Over the last five years, Dreamers ― immigrants brought to the United States as young children by their parents without documents ― have paid fees, passed background checks and applied for work permits so they could step out of the shadows. They’ve earned a chance to fulfill their potential, contribute to our economy and enrich our communities.
The dreams of a brighter future that fuel these young people are made possible by the Deferred Action for Childhood Arrivals initiative, or DACA, which began accepting applications five years ago this month. Since then, nearly 800,000 young people nationwide have been granted the peace of mind to grow, work and study without fear.
These young people pursue careers that range from serving our country in the military to joining the ranks of police officers to teaching the next generation of leaders in the classroom. William Medeiros, who was brought to the United States from Brazil when he was six years old, proudly serves in the Army. He’s not alone. Harbinger Saini, a native of India who has also lived here since he was six, has been ready to fight for the only country he knows, wherever the U.S. military wants to send him.
Yet, these are uncertain times for Dreamers across the nation. Many hardworking, patriotic people like William and Harbinger dread what could come next. The Trump administration has sent mixed messages about DACA. Some have taken this as a license to disparage Dreamers and scorned other hardworking immigrants who are simply labeled dangerous criminals. As the son of immigrants, I find such fearmongering repulsive. As the father of three daughters, I am heartbroken when I meet young people living in fear that their hopes and dreams will be dashed.
Last month, I led a group of 20 state attorneys general in sending a letter to President Trump urging him to keep DACA in place and defend it against those who are calling for its termination. As the chief law officers of our respective states, we communicated a clear message to the President: DACA is not only an overwhelming success story for DACA grantees, their communities, and our states, but it is also a fully lawful exercise of executive discretion. Presidents of both parties, from Eisenhower and Kennedy to Reagan and Obama, have exercised discretion in their enforcement of immigration laws in a constitutional manner, safeguarding groups of individuals who are not priorities for deportation and thereby reserving enforcement resources for higher priorities.
In the late 1950s, with the advent of the Fidel Castro government, hundreds of thousands of Cubans fled to America. President Dwight Eisenhower, a Republican, and later Presidents John Kennedy and Lyndon Johnson, both Democrats, exercised their power to permit Cubans to stay in the United States, before Congress passed legislation that allowed this group of immigrants to remain here.
In the 1980s, President Ronald Reagan allowed approximately 200,000 Nicaraguans who fled to the United States to stay without a law in place authorizing their presence. Similarly, President George H.W. Bush used his discretion to permit nearly 200,000 Salvadorans to remain in the country after they escaped civil war at home.

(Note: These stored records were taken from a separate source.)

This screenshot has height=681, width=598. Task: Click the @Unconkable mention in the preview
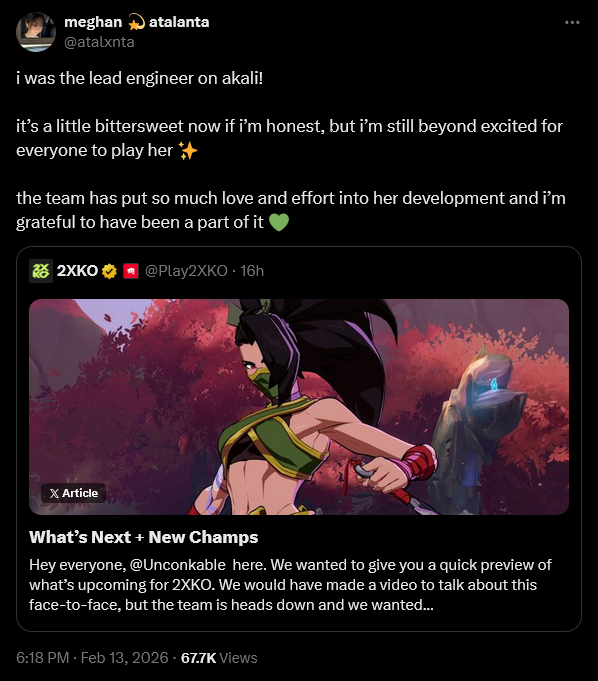[178, 565]
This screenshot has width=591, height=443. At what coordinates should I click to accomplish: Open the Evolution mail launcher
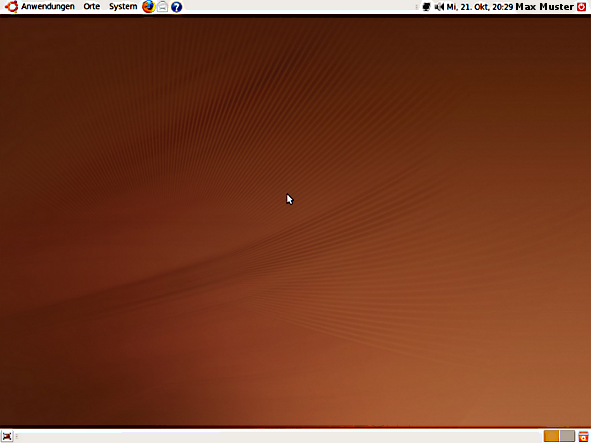[162, 6]
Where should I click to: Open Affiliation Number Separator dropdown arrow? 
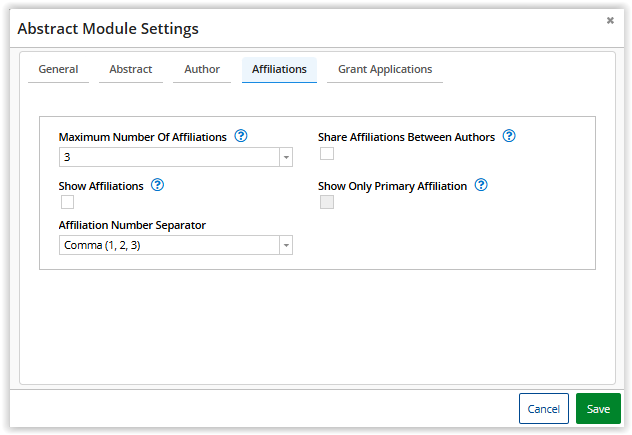[285, 246]
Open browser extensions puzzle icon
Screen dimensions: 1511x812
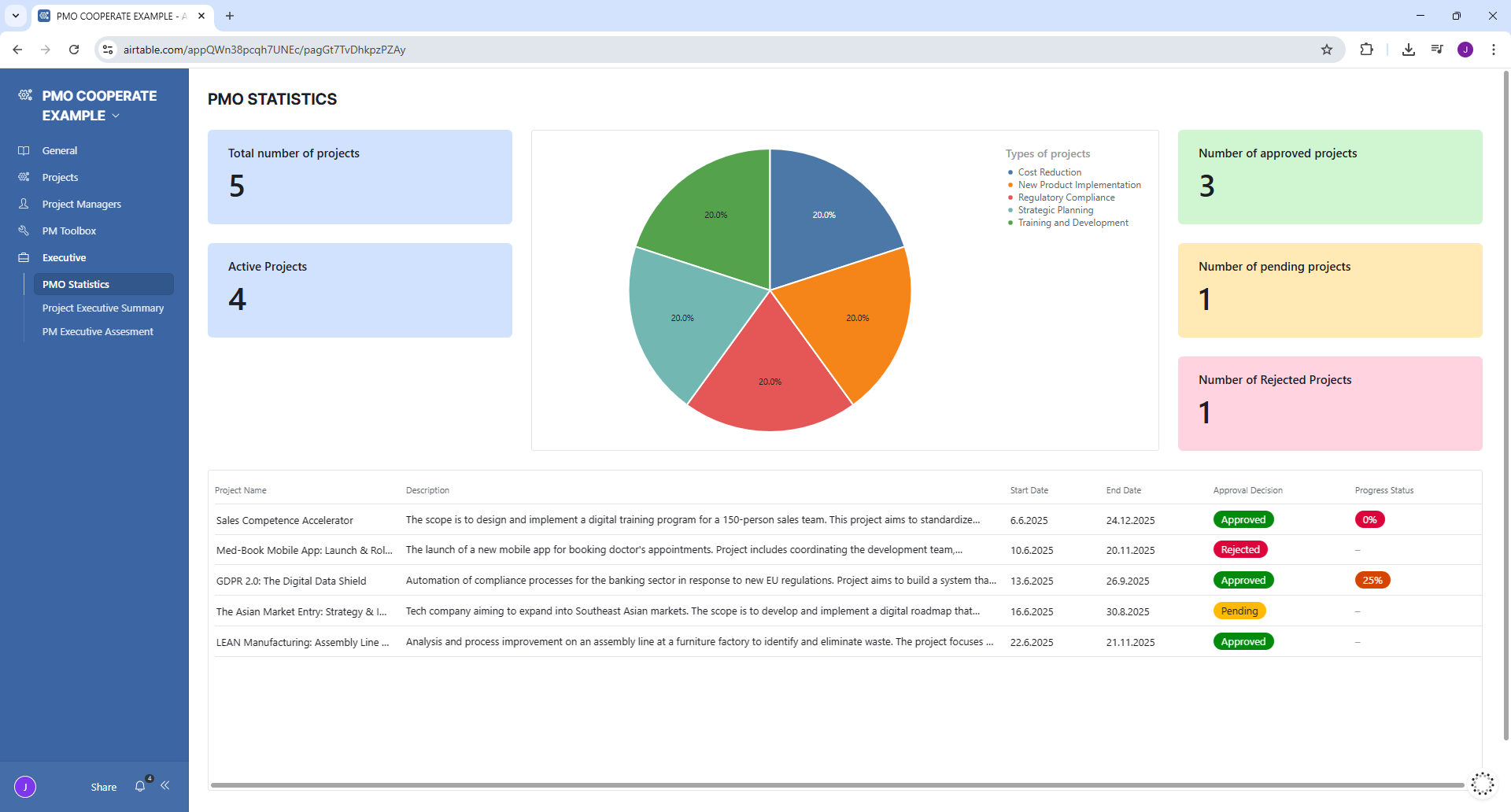1366,50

Even one of the most conservative, originalist voices on the Supreme Court ― the late Justice Antonin Scalia ― recognized in an opinion he wrote for the court on an immigration case in 1999 that presidents have a long history of “engaging in a regular practice... of exercising [deferred action] for humanitarian reasons or simply for its own convenience.”
Instead of frightening young people, we should help them succeed."
Congress has re-written immigration laws twice over the last 60 years, but it has not restricted the president’s ability to use discretion in enforcement decisions.
Due to either a misunderstanding of our laws and traditions or a cynical decision to overlook them, some want to end the highly successful DACA initiative. They’re threatening to sue the Trump administration if the president does not rescind DACA. But their efforts are out of step with the views of most Americans, or even of most of President Trump’s supporters. Nearly 8 in 10 voters support allowing Dreamers to remain permanently in the United States, including almost three-quarters of President Trump’s voters. At a time when immigration stokes passions on both sides, most agree that young people should be off-limits.
Donald Trump and I don’t agree on much. But we can all agree that Dreamers who benefit from the DACA initiative are “incredible kids” and that we should treat them “with heart,” as the President has said. Instead of frightening young people, we should help them succeed. After all, our children are this nation’s most precious natural resource. Why would we expel budding innovators and entrepreneurs to another country and let them boost that economy instead of our own? Why would we deprive our military of committed servicemembers who would help keep us safe?
Any policy that harms Dreamers harms all of us. It’s time for President Trump to follow through on his promise to Dreamers and protect this lawful initiative that’s consistent with America’s dearest values.